Mike Van Audenhove, who had "gorged" himself on Marvel comics and Peanuts as a boy living in the U.S., began to draw cartoons at the age of 12. His ambition was to become a comic illustrator. After enrolling at Hamilton from Cham, Switzerland, in 1975, he drew cartoons for The Spectator and also became the arts editor of the student publication Daily Planet. In addition, he played intramural volleyball and served as president of the Coop.
After his graduation cum laude in 1979 with a double major in studio art and economics, Mike Van Audenhove, motivated by "homesickness," returned to Switzerland, where he took a series of "dead end" jobs, including baker, roofer, and carpenter. During those years as an "outsider" viewing the Swiss from inside, he was able to observe the quirks and foibles that they could not see in themselves. His cartoons began to appear in print in 1988. In 1996, he launched a weekly cartoon series in the Zürich Tages-Anzeiger that chronicled the foibles of its citizenry.
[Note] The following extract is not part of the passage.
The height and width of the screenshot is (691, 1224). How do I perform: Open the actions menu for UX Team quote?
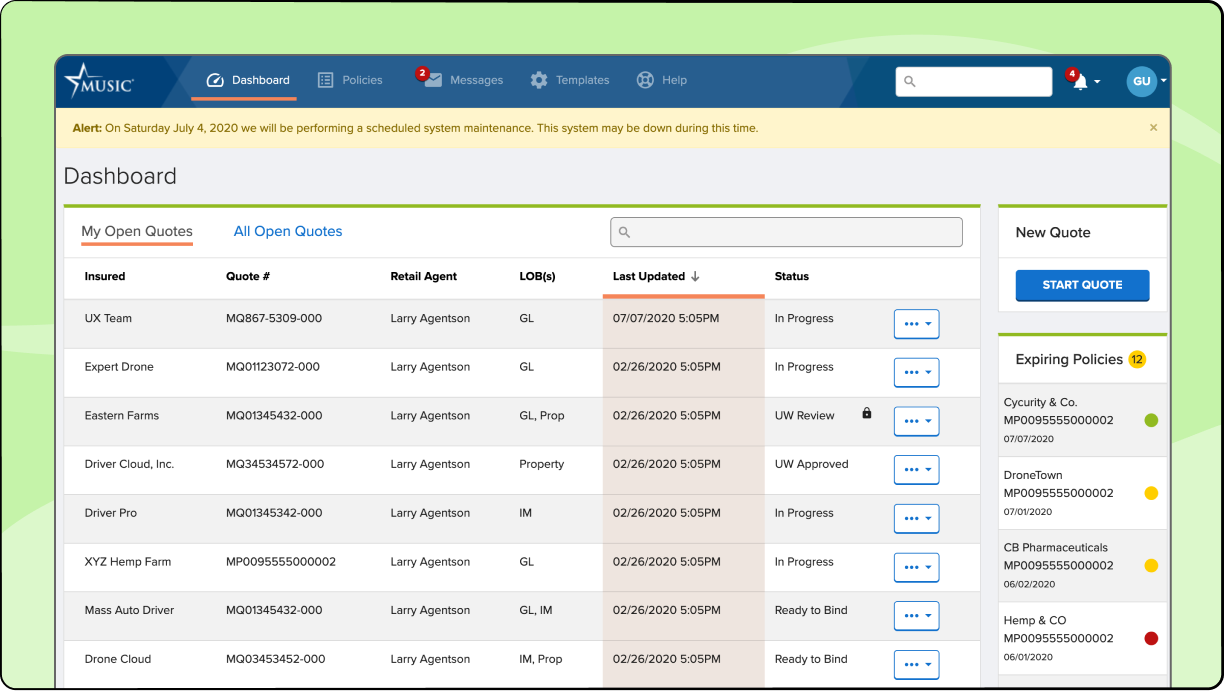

It was called "Zürich by Mike." His satirical sendups of Zürich society quickly gained a cult following among the locals in Switzerland's largest city, and his cartoons have been collected in several anthologies.
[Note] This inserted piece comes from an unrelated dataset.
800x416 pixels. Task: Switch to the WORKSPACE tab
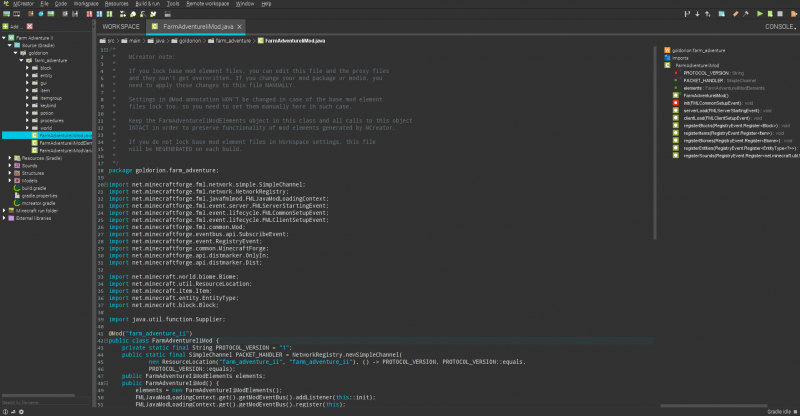pos(121,27)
Michael J. Van Audenhove died in the southern Swiss village of Cavigliano on March 8, 2009, following a stroke. With his passing, the Tages-Anzeiger noted that "Switzerland loses a great comic artist and for those who knew him, a great and generous man." The College has no information on survivors.
Return to Top
Arthur Paul Comolli III '79, a building superintendent, was born on September 2, 1957, in Syracuse, NY. The son of Arthur P., an insurance executive, and Patricia Sinnett Comolli, a lecturer on art history, he grew up in Radnor, PA, outside of Philadelphia, where his family had relocated when he was a year old. An avid soccer player and co-captain of the ski and tennis teams while at Radnor High School, Arthur Comolli, known as "Slim," came to College Hill following his graduation from Radnor in 1975. He continued to play soccer at Hamilton and, majoring in biology, was graduated in 1979.
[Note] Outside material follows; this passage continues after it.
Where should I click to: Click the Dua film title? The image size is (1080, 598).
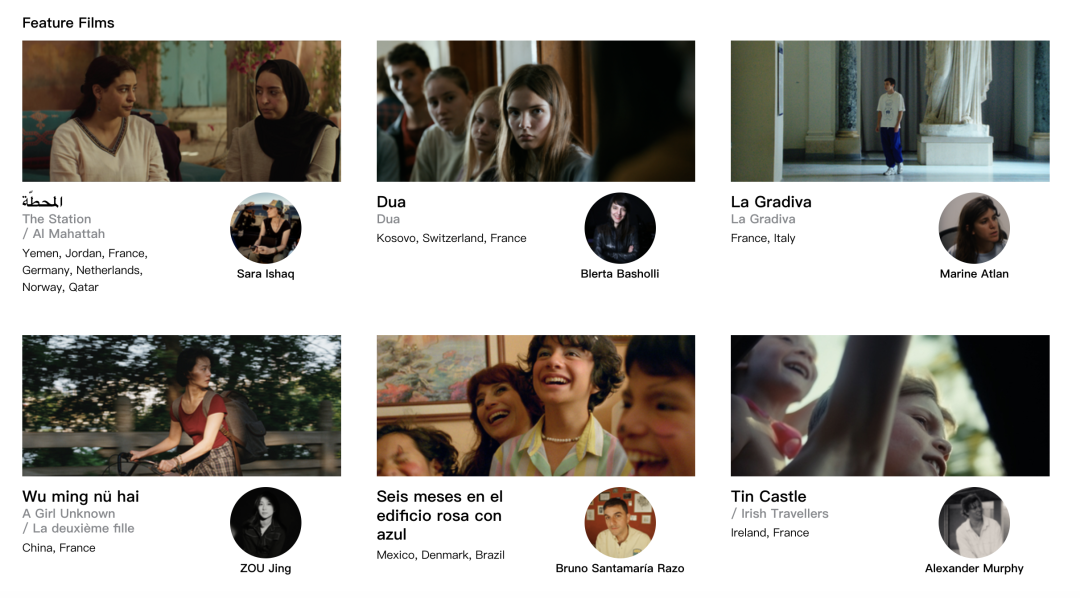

The College lost contact with Arthur Comolli after he left the Hill. According to his newspaper obituary, he eventually moved to Oregon and took up residence in Bend. There he worked for Landsystems Nursery and as a lift operator at the Mt. Bachelor ski area. A versatile athlete, he ran track, skied competitively, and enjoyed sailing. He also enjoyed hiking in the back country with his dogs. Most of all, as mentioned in the obituary, he loved books and talking philosophy over an ever-present cup of coffee with friends, who were drawn to him by his generosity and wry sense of humor.
Arthur P. Comolli had just recently moved to Enterprise, OR, in the northeastern corner of that state, and was superintendent of EM&M Apartments there when he died on November 23, 2008. He is survived by two sisters, Priscilla Fitzsimmons and Susan Davis, as well as nephews and nieces.